Your assignment: Your answer should be the records, copied exactly, with the pictures removed.

◇ ◇ ◇ ◇ ◇

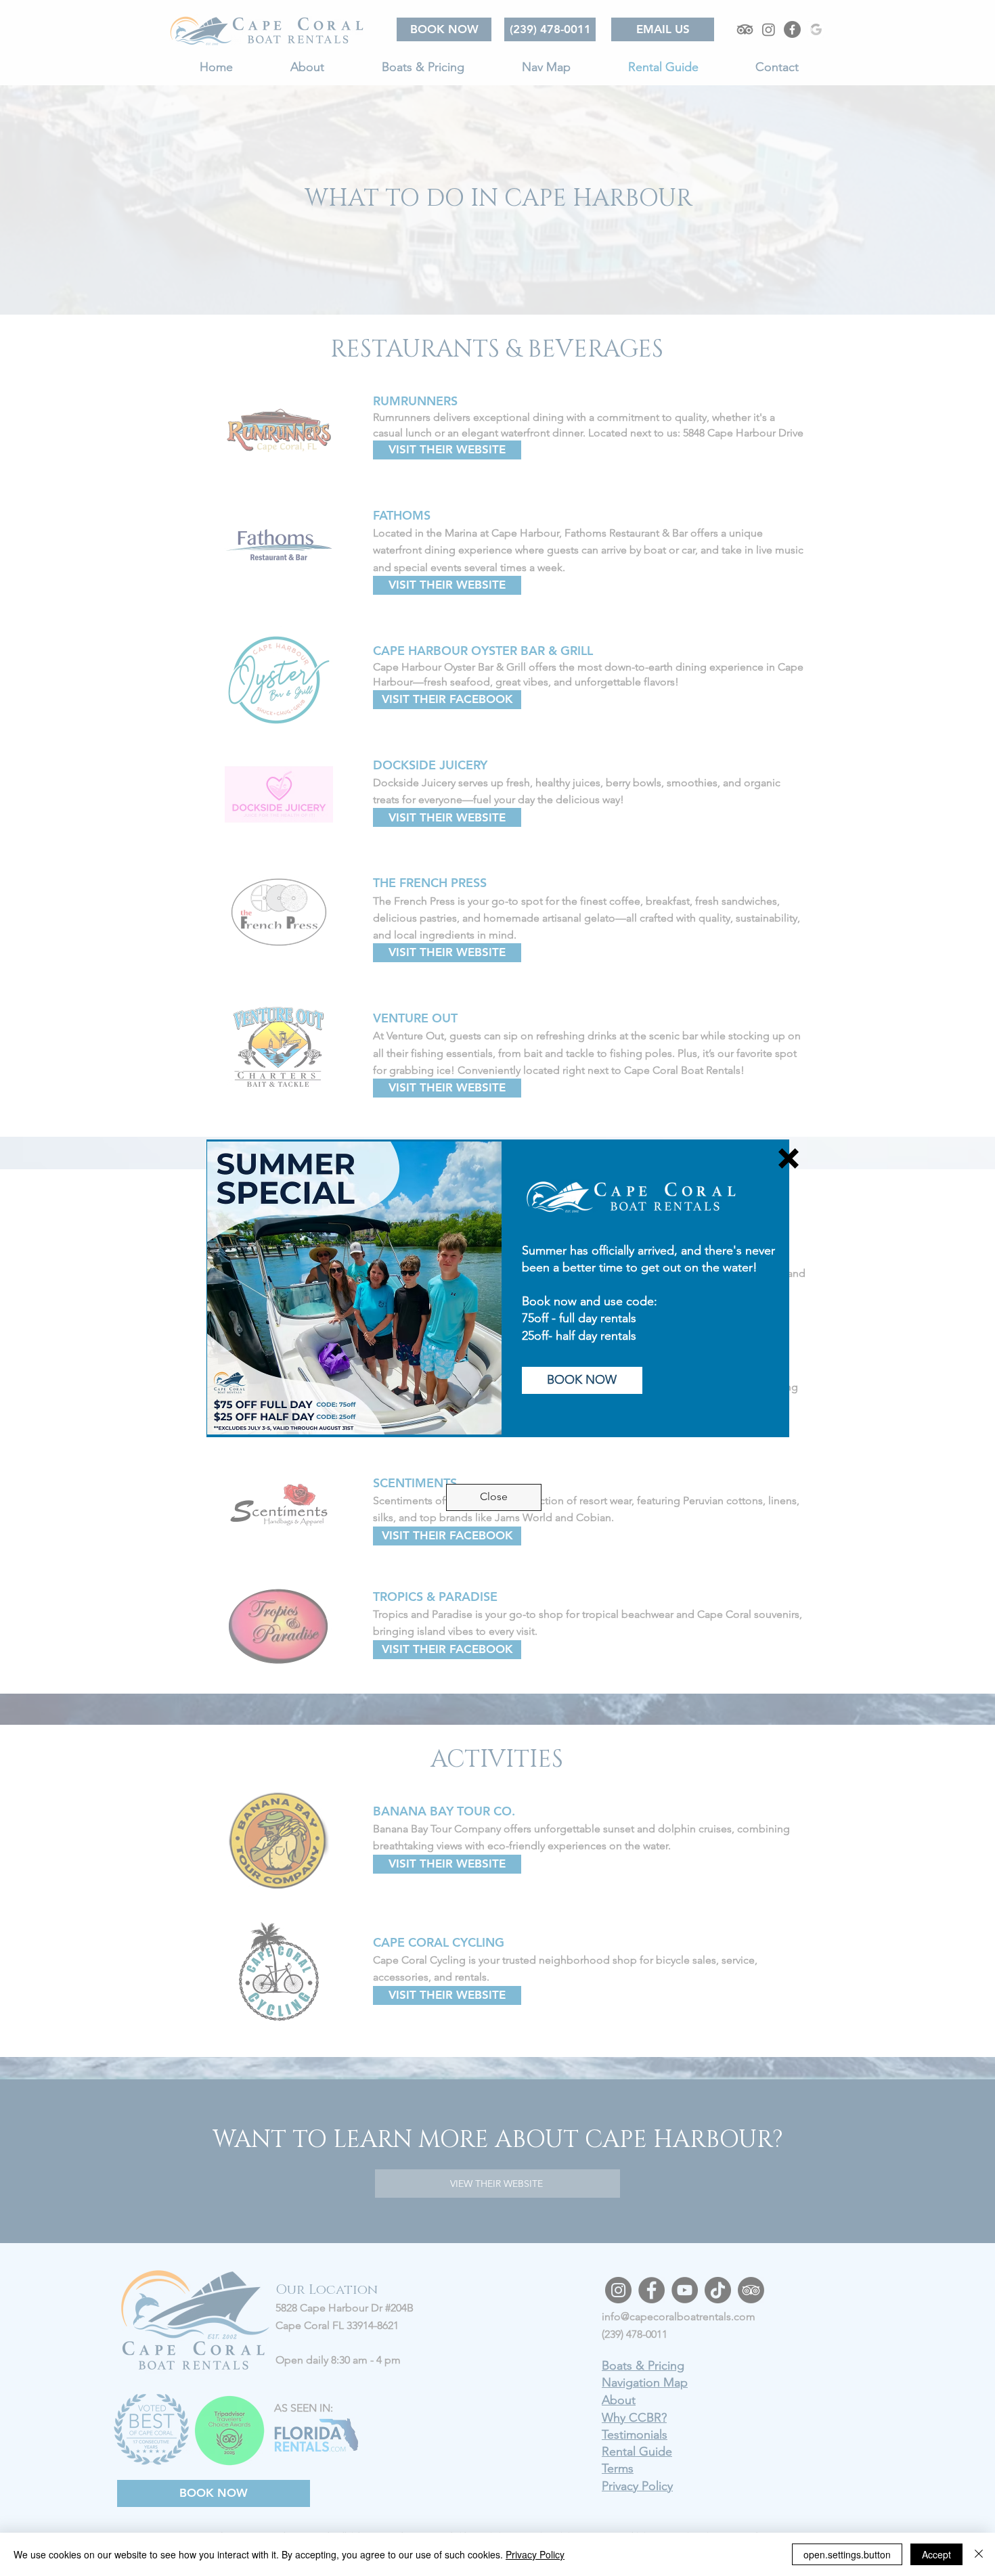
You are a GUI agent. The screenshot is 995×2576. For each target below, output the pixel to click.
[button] (788, 1158)
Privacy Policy (535, 2554)
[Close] (979, 2554)
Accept (936, 2554)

◇ ◇ ◇ ◇ ◇

Solution to the problem:
You are a GUI agent. The screenshot is 995×2576. For each target below, output the pixel to click.
[button] (788, 1158)
Privacy Policy (535, 2554)
[Close] (979, 2554)
Accept (936, 2554)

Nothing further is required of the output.